Given entries:
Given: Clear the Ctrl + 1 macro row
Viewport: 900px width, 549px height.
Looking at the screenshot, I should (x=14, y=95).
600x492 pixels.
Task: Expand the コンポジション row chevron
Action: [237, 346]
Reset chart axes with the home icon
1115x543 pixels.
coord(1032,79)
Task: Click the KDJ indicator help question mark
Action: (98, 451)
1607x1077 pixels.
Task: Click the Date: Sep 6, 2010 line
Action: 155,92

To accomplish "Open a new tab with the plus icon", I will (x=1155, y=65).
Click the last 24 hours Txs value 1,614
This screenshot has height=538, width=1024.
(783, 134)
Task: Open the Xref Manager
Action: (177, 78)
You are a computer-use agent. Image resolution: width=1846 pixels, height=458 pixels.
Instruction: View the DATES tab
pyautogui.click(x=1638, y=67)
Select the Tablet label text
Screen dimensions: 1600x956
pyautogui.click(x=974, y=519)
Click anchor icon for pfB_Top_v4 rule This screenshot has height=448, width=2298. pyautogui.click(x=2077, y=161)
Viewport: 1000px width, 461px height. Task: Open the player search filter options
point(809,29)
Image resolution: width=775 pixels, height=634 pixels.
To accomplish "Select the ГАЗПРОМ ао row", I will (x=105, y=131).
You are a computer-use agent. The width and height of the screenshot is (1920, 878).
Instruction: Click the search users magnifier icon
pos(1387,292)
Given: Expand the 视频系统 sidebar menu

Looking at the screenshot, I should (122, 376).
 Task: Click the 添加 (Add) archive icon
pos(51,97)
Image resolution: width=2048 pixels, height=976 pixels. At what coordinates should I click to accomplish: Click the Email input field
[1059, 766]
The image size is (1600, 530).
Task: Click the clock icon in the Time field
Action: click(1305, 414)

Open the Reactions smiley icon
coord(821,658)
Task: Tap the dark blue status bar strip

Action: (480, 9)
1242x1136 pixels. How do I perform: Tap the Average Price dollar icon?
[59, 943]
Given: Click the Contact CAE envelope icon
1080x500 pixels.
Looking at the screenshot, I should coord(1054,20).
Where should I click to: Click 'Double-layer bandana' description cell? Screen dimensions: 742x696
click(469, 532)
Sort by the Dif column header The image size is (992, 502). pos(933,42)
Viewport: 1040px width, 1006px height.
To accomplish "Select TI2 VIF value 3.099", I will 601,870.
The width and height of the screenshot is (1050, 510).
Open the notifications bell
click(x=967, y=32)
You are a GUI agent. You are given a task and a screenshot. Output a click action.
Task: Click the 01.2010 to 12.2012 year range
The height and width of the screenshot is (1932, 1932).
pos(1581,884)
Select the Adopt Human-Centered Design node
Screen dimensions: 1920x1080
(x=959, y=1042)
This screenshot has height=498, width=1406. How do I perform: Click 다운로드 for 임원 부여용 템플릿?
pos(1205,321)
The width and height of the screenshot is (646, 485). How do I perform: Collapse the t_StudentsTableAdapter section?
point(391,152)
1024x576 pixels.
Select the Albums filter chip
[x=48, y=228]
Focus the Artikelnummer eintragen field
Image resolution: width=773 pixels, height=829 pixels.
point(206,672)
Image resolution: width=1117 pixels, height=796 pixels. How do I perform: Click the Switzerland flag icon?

Work order:
After locating the line holding "Select the Adopt Human-Centered Design node" above, output exactly that line and every line after it through the line holding "1024x576 pixels.". Include nothing else.

Written response:
Select the Adopt Human-Centered Design node
Screen dimensions: 1920x1080
(x=959, y=1042)
This screenshot has height=498, width=1406. How do I perform: Click 다운로드 for 임원 부여용 템플릿?
pos(1205,321)
The width and height of the screenshot is (646, 485). How do I perform: Collapse the t_StudentsTableAdapter section?
point(391,152)
1024x576 pixels.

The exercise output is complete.